The high-frequency properties of the FeCo-SiO2 monolayer nanogranular films and FeCo/(FeCo)0.63(SiO2)0.37 multilayer nanogranular films which were elaborated on flexible substrates by magnetron sputtering system were studied. Compared to the monolayer films with the same FeCo content, the multilayer structures comprised of FeCo/(FeCo)0.63(SiO2)0.37 exhibit more excellent properties that the real and imaginary parts of permeability, more than the double value of the monolayer, increase to 250 and 350, respectively. The variation was considered owing to the reduction of the anisotropy field.
Keywords:Multilayer film; High-frequency property; Flexible substrate; Anisotropy field
With the rapid increase of demand for the devices used in microwave band, ferromagnetic thin films with the potential for excellent magnetic property in the GHz range, owing to their special structure characteristics and free from Snoek limitation, have been widely studied in recent years.
The basic requirements for magnetic films operated in high frequency are high permeability (μ) and high resistivity (ρ) in GHz range, and metal insulating films, especially Fe and Co based films, have enormous potential to achieve a high permeability, owing to their high saturation magnetization and suitable anisotropic field [1-3]. For the monolayer ferromagnetic films, it is promising to achieve high microwave permeability to increase film thickness. However, the negative influence, the serious skin effect and eddy current [4,5], and the obvious out-of-plane anisotropy in the high frequency, will block the increasing of the permeability, while the thin magnetic films, with specific multilayer structure design, can efficiently avoid the above negative effect and improve high-frequency properties by leading into different dielectric layers . In this study, FeCo-SiO2 monolayer films and FeCo/(FeCo)0.63(SiO2)0.37 multilayer films were prepared by co-sputtering and tandem sputtering on flexible substrates, respectively, and in order to discuss the improvement of multilayer films, the high-frequency properties of both films whose FeCo content was about 72 at % were investigated.

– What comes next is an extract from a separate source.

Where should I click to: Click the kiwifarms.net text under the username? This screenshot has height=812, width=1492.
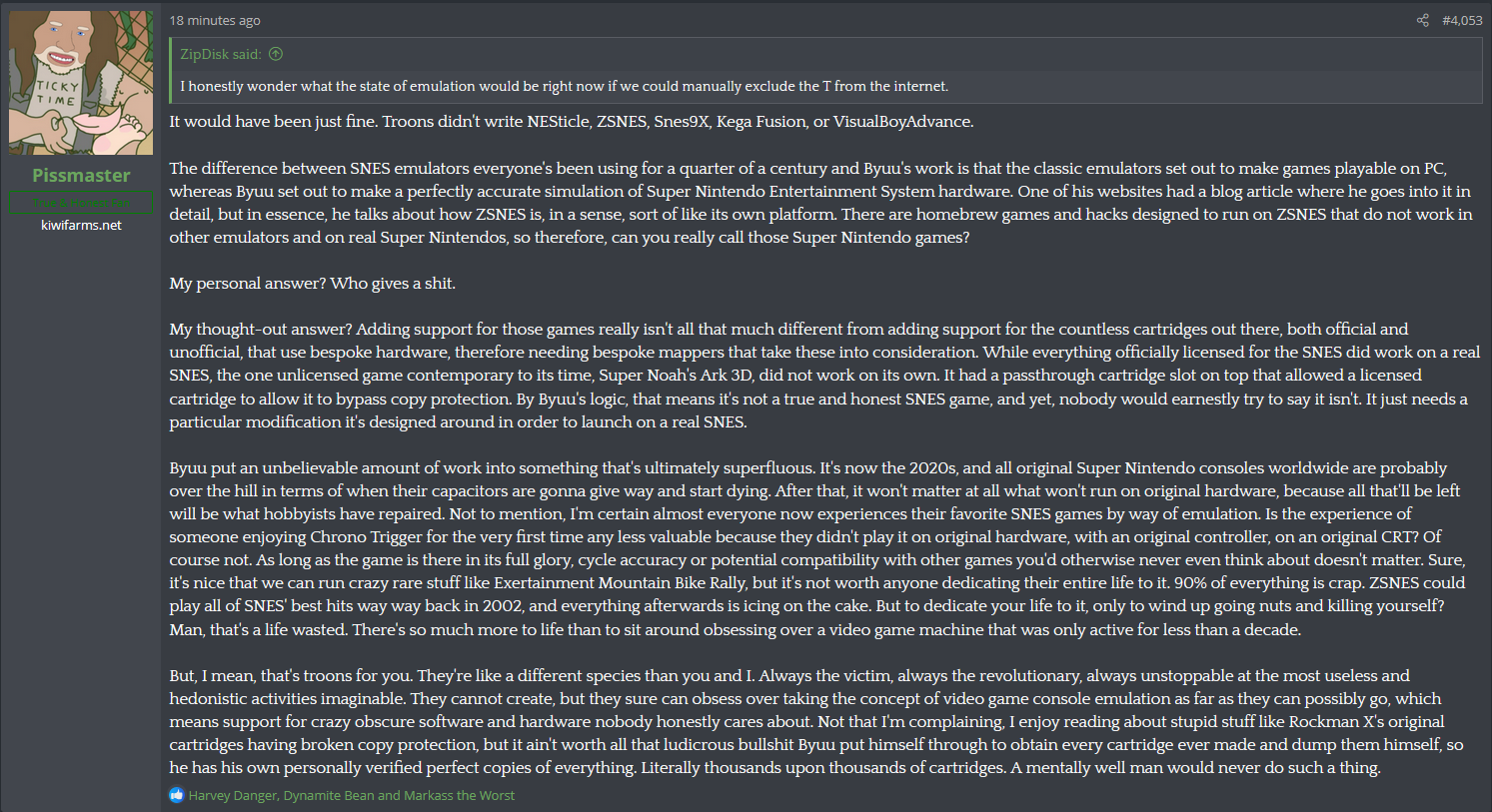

FeCo-SiO2 monolayer films and FeCo/(FeCo)0.63(SiO2)0.37 multilayer films were all elaborated on flexible substrates by magnetron sputtering system under external bias magnetic field. The flexible substrates of this experiment were 13-μm thick polyethylene terephthalate films. A RF magnetron system was used to sputter SiO2, while DC magnetron cathode was used for FeCo target. The base pressure before deposition was under 1 × 10−7 Torr, and the working pressure during deposition was 2.5 × 10−3 Torr. The difference between the monolayer films and the multilayer films was the sputtering process. The FeCo-SiO2 monolayer films (120 nm) were prepared by co-sputtering both targets all time. For the FeCo/(FeCo)0.63(SiO2)0.37 multilayer films that were prepared by tandem sputtering, FeCo alloy layers (10 nm) and FeCo-SiO2 layers (20 nm) were sputtered alternately by controlling the shutter in front of the Si target. The total thickness of the films was also 120 nm, and the thickness of each layer could be managed by the deposition time.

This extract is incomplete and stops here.